La Cour des comptes a mis en garde contre l’absence de solution pérenne pour le stockage de quelque 280 000 m³ de déchets nucléaires dits de « faible activité à vie longue » (FAVL), dans un rapport publié le 4 juin. Ces déchets, qui peuvent rester radioactifs jusqu’à 100 000 ans, ne sont pris en charge par aucune filière de stockage existante.

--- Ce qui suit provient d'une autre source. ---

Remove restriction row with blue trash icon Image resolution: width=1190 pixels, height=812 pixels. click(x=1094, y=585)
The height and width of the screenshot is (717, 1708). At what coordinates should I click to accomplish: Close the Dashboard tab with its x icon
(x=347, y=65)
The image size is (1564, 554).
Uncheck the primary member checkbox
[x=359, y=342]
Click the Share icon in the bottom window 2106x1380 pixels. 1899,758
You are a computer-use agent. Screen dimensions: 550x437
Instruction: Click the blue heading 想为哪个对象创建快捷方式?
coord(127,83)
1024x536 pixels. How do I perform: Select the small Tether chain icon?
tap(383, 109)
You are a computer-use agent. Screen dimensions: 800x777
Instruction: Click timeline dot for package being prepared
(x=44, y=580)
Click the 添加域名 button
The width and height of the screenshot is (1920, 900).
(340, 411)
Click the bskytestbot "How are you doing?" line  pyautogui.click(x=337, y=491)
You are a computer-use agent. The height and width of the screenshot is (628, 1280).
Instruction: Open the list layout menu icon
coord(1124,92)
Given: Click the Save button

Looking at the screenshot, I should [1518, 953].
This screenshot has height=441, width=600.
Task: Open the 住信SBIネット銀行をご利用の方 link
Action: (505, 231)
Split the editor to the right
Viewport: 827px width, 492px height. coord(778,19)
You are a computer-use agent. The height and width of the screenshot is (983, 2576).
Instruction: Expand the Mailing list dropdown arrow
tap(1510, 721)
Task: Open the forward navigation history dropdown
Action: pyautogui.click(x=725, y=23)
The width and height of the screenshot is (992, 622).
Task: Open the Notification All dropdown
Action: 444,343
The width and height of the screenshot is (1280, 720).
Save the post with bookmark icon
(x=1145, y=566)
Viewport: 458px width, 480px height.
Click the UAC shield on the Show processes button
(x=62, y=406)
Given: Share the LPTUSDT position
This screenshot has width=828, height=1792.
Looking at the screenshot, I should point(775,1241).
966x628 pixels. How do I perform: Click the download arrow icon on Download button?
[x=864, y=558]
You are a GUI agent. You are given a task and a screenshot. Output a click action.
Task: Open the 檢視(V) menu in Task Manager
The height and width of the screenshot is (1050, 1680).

Un volume sans solution d’entreposage définitif
Les déchets concernés sont issus de pratiques industrielles anciennes et variées, comprenant notamment des résidus radifères provenant du traitement de minerais rares, du graphite ayant servi dans les réacteurs nucléaires de première génération, ainsi que des déchets bitumés, enrobés dans du bitume après traitement d’effluents radioactifs. À ce jour, environ 210 000 m³ sont entreposés sur les sites d’industriels comme le Commissariat à l’énergie atomique et aux énergies alternatives (CEA), Électricité de France (EDF), Orano, Framatome, Solvay ou encore l’Agence nationale pour la gestion des déchets radioactifs (Andra).
La Cour des comptes souligne qu’aucune infrastructure actuelle n’est adaptée à leur stockage sur le long terme. Ces déchets ne peuvent être stockés en surface en raison de leur durée de vie, mais leur faible niveau de radioactivité ne justifie pas un stockage géologique profond tel que celui prévu dans le projet Cigéo.
Le site de Soulaines retardé de plusieurs décennies
Un projet de stockage à faible profondeur est envisagé sur le site de Soulaines, dans l’Aube, mais il n’entrerait pas en service avant le milieu des années 2040. Cette échéance représente un retard de plus de 30 ans par rapport à la date prévue par le législateur en 2013. De plus, ce site ne serait en mesure d’accueillir qu’une partie des déchets, notamment les déchets radifères, laissant les autres sans solution identifiée.
Ce retard expose les sites d’entreposage actuels à un risque de saturation. Selon le rapport, cela pourrait compromettre les opérations de démantèlement de certaines installations nucléaires, faute d’espace pour accueillir les matériaux issus de ces chantiers.
Retards persistants et incertitudes fiscales autour du projet Cigéo
La Cour note également les difficultés persistantes du projet Cigéo, destiné à enfouir à 500 mètres de profondeur les déchets à haute activité dans la Meuse. Ce projet accuse aujourd’hui plus de 20 ans de retard sur son calendrier initial. La Cour évoque des risques accrus de blocages liés aux procédures d’expropriation et aux aménagements initiaux, ainsi qu’un point de crispation majeur autour de la fiscalité locale.
Les retombées fiscales, considérées comme un levier pour l’adhésion des élus, n’ont pas encore été définies, alors qu’un décret est attendu avant l’enquête publique prévue en 2026. La Cour recommande donc de fixer rapidement ce cadre fiscal et d’initier, dès 2025, la création de fonds dédiés financés par les producteurs de déchets, afin de soutenir les études nécessaires à la mise en place de nouvelles solutions de stockage.